**Kerjakan Tugas Berikut:**
• A. Sajikan paragraf dalam artikel tentang perajin tempe yang diawali "Penurunan omset juga dipengaruhi" dalam bentuk daftar poin, dengan mempertahankan fakta pokoknya.
• B. Salin kembali bagian artikel tentang perajin tempe yang dimulai pada kata-kata yang memuat "Perajin Tempe di Bandar Lampung" dan berakhir setelah "karena produksi melimpah.". Ganti sebutan "omset" menjadi "omzet".
• C. Lanjutkan artikel tentang perajin tempe mulai dari kalimat terakhir yang tercantum.

**Teks Pilihan:**
Perajin Tempe di Bandar Lampung Keluhkan Harga Kedelai Impor Tembus Rp11 Ribu per Kg

Seorang perajin tempe di Bandarlampung menunjukkan ampas kedelai yang dijual kepada peternak ikan sebagai pakan alternatif. -FOTO LEO DAMPIARI/RLMG -
Kondisi ini kata Sumantri, berbanding terbalik bila dibandingkan dengan harga kedelai turun. Justru kata dia para perajin ikut mengalami penurunan omset penghasilan dibandingkan bila harga kedelai mahal.
Karena para perajin yang sempat tidak memproduksi karena harga kedelai mahal, kini kembali memproduksi lagi.
Penurunan omset juga dipengaruhi kondisi pasar yang tidak stabil dan banyaknya penjual tempe yang banting harga karena produksi melimpah.

**Data Tersimpan:**

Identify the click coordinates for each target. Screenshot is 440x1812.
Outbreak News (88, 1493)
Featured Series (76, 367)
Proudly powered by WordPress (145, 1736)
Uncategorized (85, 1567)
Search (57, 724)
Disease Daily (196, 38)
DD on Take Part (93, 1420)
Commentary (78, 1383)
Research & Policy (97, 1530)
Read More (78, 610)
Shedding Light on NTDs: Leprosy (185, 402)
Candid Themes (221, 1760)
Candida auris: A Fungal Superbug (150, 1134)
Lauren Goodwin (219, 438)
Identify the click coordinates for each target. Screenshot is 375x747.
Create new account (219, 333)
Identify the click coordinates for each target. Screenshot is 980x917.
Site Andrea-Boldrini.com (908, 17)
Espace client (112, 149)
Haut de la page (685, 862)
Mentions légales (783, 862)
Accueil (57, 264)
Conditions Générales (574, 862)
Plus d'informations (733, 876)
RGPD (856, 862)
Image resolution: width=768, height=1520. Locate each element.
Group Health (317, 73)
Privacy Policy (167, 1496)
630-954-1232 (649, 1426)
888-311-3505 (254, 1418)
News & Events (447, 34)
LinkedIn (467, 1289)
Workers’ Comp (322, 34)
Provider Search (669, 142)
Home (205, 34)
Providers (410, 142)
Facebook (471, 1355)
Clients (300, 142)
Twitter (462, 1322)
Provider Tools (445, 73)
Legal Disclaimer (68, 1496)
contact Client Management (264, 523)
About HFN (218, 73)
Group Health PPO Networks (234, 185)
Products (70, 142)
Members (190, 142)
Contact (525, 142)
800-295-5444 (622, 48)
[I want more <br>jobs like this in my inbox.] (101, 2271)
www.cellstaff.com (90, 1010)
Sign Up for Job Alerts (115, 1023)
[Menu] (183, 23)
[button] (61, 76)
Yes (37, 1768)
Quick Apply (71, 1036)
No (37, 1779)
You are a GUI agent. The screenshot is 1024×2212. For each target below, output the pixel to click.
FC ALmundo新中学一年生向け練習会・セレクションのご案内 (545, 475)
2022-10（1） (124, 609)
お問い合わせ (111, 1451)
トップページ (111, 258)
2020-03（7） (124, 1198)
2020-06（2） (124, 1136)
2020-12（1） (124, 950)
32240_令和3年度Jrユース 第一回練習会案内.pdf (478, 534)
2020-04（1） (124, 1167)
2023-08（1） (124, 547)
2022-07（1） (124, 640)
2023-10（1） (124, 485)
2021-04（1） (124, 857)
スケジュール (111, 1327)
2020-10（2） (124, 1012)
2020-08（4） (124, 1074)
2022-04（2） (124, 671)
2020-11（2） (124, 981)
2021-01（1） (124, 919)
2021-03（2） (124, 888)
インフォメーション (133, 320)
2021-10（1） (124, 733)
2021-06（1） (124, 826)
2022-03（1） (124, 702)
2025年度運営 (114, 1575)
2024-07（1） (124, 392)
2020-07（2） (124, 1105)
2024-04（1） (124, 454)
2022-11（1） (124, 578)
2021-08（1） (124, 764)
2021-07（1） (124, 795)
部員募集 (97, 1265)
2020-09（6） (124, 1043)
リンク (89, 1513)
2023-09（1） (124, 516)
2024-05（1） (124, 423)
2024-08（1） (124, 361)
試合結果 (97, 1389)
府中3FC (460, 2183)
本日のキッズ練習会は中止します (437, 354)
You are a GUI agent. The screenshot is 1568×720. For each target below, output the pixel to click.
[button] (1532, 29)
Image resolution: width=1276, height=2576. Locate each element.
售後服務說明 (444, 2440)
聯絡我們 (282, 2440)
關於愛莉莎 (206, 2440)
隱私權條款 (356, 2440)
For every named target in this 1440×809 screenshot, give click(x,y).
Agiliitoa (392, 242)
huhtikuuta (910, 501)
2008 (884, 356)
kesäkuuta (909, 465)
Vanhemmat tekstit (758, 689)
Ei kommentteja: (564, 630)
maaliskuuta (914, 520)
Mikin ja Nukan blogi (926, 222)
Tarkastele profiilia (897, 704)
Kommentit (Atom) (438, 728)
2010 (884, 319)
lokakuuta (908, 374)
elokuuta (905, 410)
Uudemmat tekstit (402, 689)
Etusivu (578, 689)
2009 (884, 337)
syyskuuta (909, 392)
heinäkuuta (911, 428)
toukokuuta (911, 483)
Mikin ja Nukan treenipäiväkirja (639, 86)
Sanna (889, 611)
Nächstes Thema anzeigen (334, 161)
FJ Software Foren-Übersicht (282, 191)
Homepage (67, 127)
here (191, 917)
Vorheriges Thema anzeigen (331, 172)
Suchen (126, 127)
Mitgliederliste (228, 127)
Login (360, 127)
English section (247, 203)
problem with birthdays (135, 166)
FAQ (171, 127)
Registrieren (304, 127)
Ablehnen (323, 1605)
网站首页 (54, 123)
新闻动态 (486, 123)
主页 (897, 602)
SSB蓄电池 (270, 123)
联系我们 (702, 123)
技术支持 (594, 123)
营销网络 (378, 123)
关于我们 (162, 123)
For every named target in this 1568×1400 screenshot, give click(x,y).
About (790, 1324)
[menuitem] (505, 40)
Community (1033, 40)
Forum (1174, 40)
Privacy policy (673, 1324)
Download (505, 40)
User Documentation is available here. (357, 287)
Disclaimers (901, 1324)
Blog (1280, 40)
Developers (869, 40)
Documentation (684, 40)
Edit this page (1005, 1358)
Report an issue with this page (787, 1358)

**Kunci Jawaban:**
• A.
Faktor lain yang memengaruhi penurunan omset:
- kondisi pasar yang tidak stabil;
- banyaknya penjual tempe yang banting harga karena produksi melimpah.

• B.
Perajin Tempe di Bandar Lampung Keluhkan Harga Kedelai Impor Tembus Rp11 Ribu per Kg

Seorang perajin tempe di Bandarlampung menunjukkan ampas kedelai yang dijual kepada peternak ikan sebagai pakan alternatif. -FOTO LEO DAMPIARI/RLMG -
Kondisi ini kata Sumantri, berbanding terbalik bila dibandingkan dengan harga kedelai turun. Justru kata dia para perajin ikut mengalami penurunan omzet penghasilan dibandingkan bila harga kedelai mahal.
Karena para perajin yang sempat tidak memproduksi karena harga kedelai mahal, kini kembali memproduksi lagi.
Penurunan omzet juga dipengaruhi kondisi pasar yang tidak stabil dan banyaknya penjual tempe yang banting harga karena produksi melimpah.

• C.
“Karena murah jadi banyak yang produksi, akibatnya banyak tempe yang dijual di pasaran. Ini membuat harganya murah,” sambung Sumantri.
Turunnya harga kedelai membuat produksi tempe melimpah dan banyak perajin kembali memproduksi, sehingga menyebabkan penghasilan perajin menjadi berkurang.
Untuk tetap bertahan, Sumanrri mengatakan para perajin tempe terpaksa mensiasatinya dengan menambah volume tempe demi untuk bersaing di pasaran.
“Untuk mengantisipasinya agar tempe yang saya produksi ini laku di pasaran, ya kita perbanyak produksi tempenya,” ungkapnya.
Ia pun berharap kondisi harga kedelai ini kembali normal. “Harga kedelai turun ini justru penghasilan omset penjualan tempe saya menurun dibandingkan harga kedelai mahal. Semoga bisa normal lagi,” tandasnya. (leo/c1/abd)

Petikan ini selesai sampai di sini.